SUPPLIED TEXT:
┄┄┄┄┄┄

Em Thu, Nov 01, 2018 at 08:05:07PM +0000, Edward Cree escreveu:
> On 01/11/18 18:52, Arnaldo Carvalho de Melo wrote:
> >  R0=inv(id=0) R1=inv6 R2=inv6 R3=inv(id=0) R6=ctx(id=0,off=0,imm=0) R7=inv64 R10=fp0,call_-1
> > 15: (b7) r2 = 0
> > 16: (63) *(u32 *)(r10 -260) = r2
> > 17: (67) r1 <<= 32
> > 18: (77) r1 >>= 32
> > 19: (67) r1 <<= 3
> > 20: (bf) r2 = r6
> > 21: (0f) r2 += r1
> > 22: (79) r3 = *(u64 *)(r2 +16)
> > R2 invalid mem access 'inv'
> I wonder if you could run this with verifier log level 2?  (I'm not sure how
>  you would go about plumbing that through the perf tooling.)  It seems very
>  odd that it ends up with R2=inv, and I'm wondering whether R1 becomes unknown
>  during the shifts or whether the addition in insn 21 somehow produces the
>  unknown-ness.  (I know we used to have a thing[1] where doing ptr += K and
>  then also having an offset in the LDX produced an error about
>  ptr+const+const, but that seems to have been fixed at some point.)
> 
> Note however that even if we get past this, R1 at this point holds 6, so it
>  looks like the verifier is walking the impossible path where we're inside the
>  'if' even though filename_arg = 6.  This is a (slightly annoying) verifier
>  limitation, that it walks paths with impossible combinations of constraints
>  (we've previously had cases where assertions in the verifier would blow up
>  because of this, e.g. registers with max_val less than min_val).  So if the
>  check_ctx_access() is going to worry about whether you're off the end of the
>  array (I'm not sure what your program type is and thus which is_valid_access
>  callback is involved), then it'll complain about this.
> If filename_arg came from some external source you'd have a different
>  problem, because then it would have a totally unknown value, that on entering
>  the 'if' becomes "unknown but < 6", which is still too variable to have as
>  the offset of a ctx access.  Those have to be at a known constant offset, so
>  that we can determine the type of the returned value.
> 
> As a way to fix this, how about [UNTESTED!]:
>     const void *filename_arg = NULL;
>     /* ... */
>     switch (augmented_args.args.syscall_nr) {
>         case SYS_OPEN: filename_arg = args->args[0]; break;
>         case SYS_OPENAT: filename_arg = args->args[1]; break;
>     }
>     /* ... */
>     if (filename_arg) {
>         /* stuff */
>         blah = probe_read_str(/* ... */, filename_arg);
>     } else {
>         /* the other stuff */
>     }
> That way, you're only ever dealing in constant pointers (although judging by
>  an old thread I found[1] about ptr+const+const, the compiler might decide to
>  make some optimisations that end up looking like your existing code).

┄┄┄┄┄┄

PROVIDED DATA:
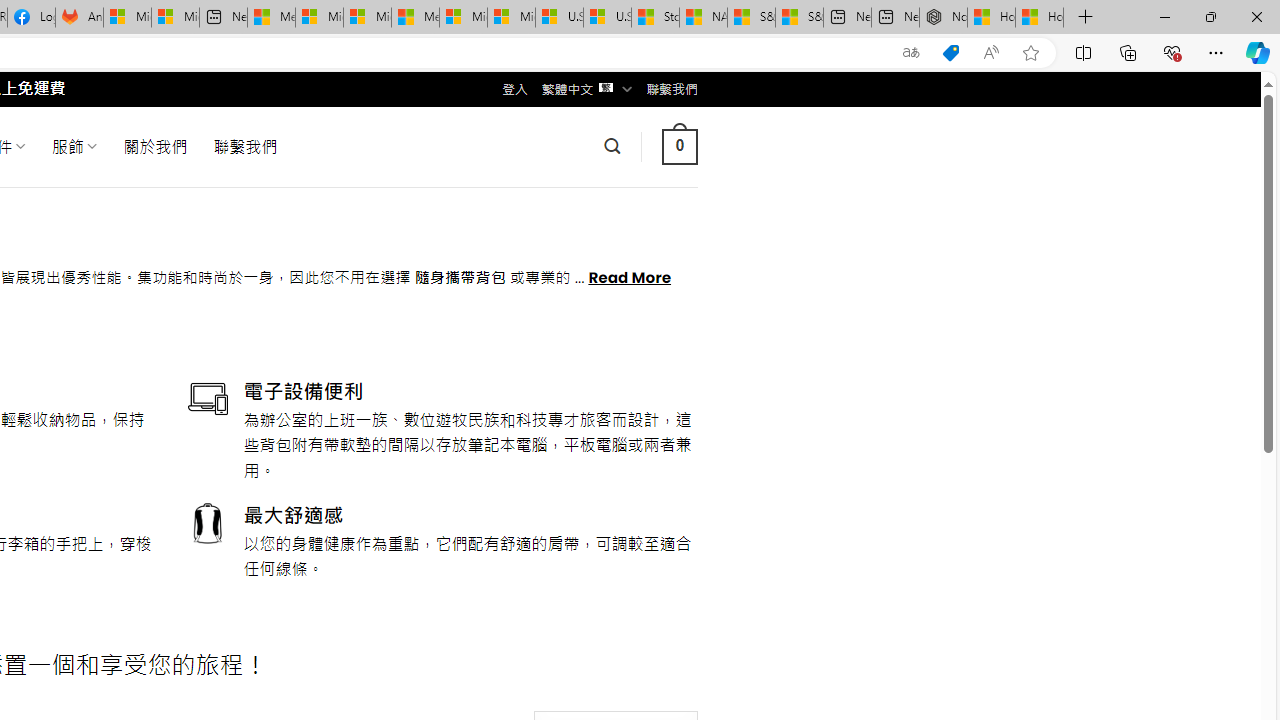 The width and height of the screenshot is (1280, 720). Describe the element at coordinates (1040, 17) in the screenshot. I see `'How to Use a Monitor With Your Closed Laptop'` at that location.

┄┄┄┄┄┄

GOAL: Please answer from the verifier thread: what value does the reply say R1 holds at the point of the invalid memory access?

THE OUTPUT: R1 holds 6.